AsieCentraleAttention, l’auteur est né au Kirghizstan mais il est Ouzbek et le train de ce roman roule au Kazakhstan. Ces trois pays sont en Asie centrale (sur la carte ci-contre, vous pouvez les repérer en orange clair, violet et vert). « Pour quelqu’un qui n’a jamais vécu dans la steppe, il est difficile de comprendre comment il est possible de survivre au milieu d’un tel désert. Mais ceux qui y vivent depuis des générations savent que la steppe est riche et changeante. Que le ciel au-dessus est multicolore. Que l’air tout autour est fluide. Que la végétation est variée. Que les animaux qui la parcourent et la survolent sont innombrables. » (p. 45-46).

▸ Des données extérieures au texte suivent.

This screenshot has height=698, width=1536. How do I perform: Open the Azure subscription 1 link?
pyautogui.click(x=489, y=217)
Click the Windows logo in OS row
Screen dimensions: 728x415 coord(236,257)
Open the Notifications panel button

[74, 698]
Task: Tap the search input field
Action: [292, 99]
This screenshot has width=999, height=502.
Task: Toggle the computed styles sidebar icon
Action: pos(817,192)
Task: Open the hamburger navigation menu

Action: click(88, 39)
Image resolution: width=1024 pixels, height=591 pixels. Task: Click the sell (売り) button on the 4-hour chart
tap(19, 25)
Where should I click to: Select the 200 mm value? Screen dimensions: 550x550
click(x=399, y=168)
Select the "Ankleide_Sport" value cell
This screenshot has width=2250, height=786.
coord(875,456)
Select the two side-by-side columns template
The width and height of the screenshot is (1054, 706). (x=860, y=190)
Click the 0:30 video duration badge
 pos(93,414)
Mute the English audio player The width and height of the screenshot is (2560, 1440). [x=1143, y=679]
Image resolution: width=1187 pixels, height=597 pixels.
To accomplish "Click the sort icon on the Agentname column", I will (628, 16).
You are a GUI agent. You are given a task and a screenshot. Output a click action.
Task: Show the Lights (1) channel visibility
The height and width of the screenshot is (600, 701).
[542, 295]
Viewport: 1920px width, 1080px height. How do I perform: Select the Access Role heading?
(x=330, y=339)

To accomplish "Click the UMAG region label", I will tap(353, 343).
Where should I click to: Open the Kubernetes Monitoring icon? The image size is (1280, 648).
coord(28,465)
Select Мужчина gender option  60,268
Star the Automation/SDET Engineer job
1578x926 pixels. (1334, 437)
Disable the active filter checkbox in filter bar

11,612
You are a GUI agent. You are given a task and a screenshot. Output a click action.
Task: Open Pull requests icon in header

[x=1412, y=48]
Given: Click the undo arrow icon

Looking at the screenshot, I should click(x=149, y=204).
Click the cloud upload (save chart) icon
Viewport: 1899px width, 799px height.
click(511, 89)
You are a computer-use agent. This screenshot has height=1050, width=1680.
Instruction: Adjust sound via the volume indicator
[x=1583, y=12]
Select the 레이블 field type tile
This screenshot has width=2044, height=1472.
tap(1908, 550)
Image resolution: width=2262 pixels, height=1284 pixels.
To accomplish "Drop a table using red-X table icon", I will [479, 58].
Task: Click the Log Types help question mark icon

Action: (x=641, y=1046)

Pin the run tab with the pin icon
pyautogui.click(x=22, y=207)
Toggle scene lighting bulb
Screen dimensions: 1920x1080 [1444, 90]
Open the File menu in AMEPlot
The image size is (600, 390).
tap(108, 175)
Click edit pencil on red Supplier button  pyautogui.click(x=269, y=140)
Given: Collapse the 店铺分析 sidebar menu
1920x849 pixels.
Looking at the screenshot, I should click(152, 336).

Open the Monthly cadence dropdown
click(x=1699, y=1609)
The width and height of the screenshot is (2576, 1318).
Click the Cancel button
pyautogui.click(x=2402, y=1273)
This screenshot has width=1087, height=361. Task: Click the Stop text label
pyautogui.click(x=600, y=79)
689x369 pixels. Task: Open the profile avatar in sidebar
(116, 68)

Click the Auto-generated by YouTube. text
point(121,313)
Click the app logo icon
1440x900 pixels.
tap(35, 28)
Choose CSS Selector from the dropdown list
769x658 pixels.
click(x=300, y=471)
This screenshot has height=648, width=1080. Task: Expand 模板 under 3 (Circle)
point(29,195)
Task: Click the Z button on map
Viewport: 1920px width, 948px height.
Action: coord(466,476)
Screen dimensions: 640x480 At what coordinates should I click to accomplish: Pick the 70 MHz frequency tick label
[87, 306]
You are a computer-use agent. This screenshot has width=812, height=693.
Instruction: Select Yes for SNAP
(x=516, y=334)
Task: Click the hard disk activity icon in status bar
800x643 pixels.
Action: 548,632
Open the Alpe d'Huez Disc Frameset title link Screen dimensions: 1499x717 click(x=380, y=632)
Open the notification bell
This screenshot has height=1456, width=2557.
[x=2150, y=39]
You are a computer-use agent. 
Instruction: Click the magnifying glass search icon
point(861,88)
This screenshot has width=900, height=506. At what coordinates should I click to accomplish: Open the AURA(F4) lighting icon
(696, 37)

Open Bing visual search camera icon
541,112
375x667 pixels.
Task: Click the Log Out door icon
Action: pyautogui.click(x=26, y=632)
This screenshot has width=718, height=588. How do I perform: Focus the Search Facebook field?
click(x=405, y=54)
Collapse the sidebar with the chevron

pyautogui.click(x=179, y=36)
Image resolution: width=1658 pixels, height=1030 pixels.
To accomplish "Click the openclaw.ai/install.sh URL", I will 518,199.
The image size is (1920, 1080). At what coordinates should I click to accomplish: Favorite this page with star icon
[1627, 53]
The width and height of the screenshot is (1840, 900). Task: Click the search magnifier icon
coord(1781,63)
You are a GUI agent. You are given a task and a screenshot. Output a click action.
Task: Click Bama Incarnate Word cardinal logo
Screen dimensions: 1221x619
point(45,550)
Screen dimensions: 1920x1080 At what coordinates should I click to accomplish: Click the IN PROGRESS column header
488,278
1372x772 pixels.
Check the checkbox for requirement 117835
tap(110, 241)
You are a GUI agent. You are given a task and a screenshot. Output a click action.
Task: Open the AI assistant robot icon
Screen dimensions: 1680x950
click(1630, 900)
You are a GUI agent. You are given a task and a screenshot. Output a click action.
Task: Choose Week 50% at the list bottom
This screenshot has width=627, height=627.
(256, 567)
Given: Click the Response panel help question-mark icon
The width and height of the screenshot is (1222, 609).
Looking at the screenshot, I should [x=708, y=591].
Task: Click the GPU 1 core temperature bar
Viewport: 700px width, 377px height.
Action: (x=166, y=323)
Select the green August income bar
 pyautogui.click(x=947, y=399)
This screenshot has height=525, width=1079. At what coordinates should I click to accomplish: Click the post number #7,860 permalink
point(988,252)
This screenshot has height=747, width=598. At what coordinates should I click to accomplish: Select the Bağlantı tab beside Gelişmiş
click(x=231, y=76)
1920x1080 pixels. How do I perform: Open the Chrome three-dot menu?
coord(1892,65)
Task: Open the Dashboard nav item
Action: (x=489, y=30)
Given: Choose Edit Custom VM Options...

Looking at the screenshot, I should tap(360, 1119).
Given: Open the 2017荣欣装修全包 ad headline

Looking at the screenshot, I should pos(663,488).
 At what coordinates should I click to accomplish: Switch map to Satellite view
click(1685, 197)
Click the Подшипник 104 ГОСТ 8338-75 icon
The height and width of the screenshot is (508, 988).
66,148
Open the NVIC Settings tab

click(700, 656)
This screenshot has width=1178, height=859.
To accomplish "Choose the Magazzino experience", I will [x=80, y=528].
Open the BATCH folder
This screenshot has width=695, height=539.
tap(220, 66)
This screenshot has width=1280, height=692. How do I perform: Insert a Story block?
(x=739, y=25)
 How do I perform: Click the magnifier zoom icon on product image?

L’enfance de Yerzhan, c’est la voie ferrée, la steppe, les chevaux, les chameaux, le violon, les oncles ivres, et puis les explosions, les ruines et les nuages… « Des nuages de plomb […] Des nuages creux, que ni le tonnerre ni les éclairs ne venaient traverser » (p. 28). À cette époque, le credo soviétique était « Non seulement on va rattraper les Américains, mais on va les surpasser » et il fallait absolument être prêts pour la troisième guerre mondiale. En fait, une grande partie de l’Asie centrale a été utilisée pour des essais nucléaires : près de 500… Les humains, les animaux, la végétation, l’eau, le sol, tout a été pollué, pire : irradié… Comment raconter l’indicible ? Comment dire l’impensable ? « Quels mots peuvent transmettre la mélancolie profonde du soir dans la steppe traversée par un train solitaire ? » (p. 91). C’est avec beaucoup de poésie et de tendresse que Hamid Ismaïlov livre ce conte moderne, un conte cruel et bien triste, un conte dans lequel la princesse, Aisulu, est séparée de son prince charmant, un enfant contraint de rester enfant… Je comprends bien pourquoi les auteurs de science-fiction soviétiques, et russes maintenant, aiment écrire des histoires post-apocalyptiques (j’en ai lu quelques-unes, il faudra que je vous en parle).

RaconteMoiLAsieUne lecture pour le challenge Raconte-moi l’Asie que je vais proposer dans Lire le monde organisé par Sandrine (Yspaddaden) du blog Tête de lecture.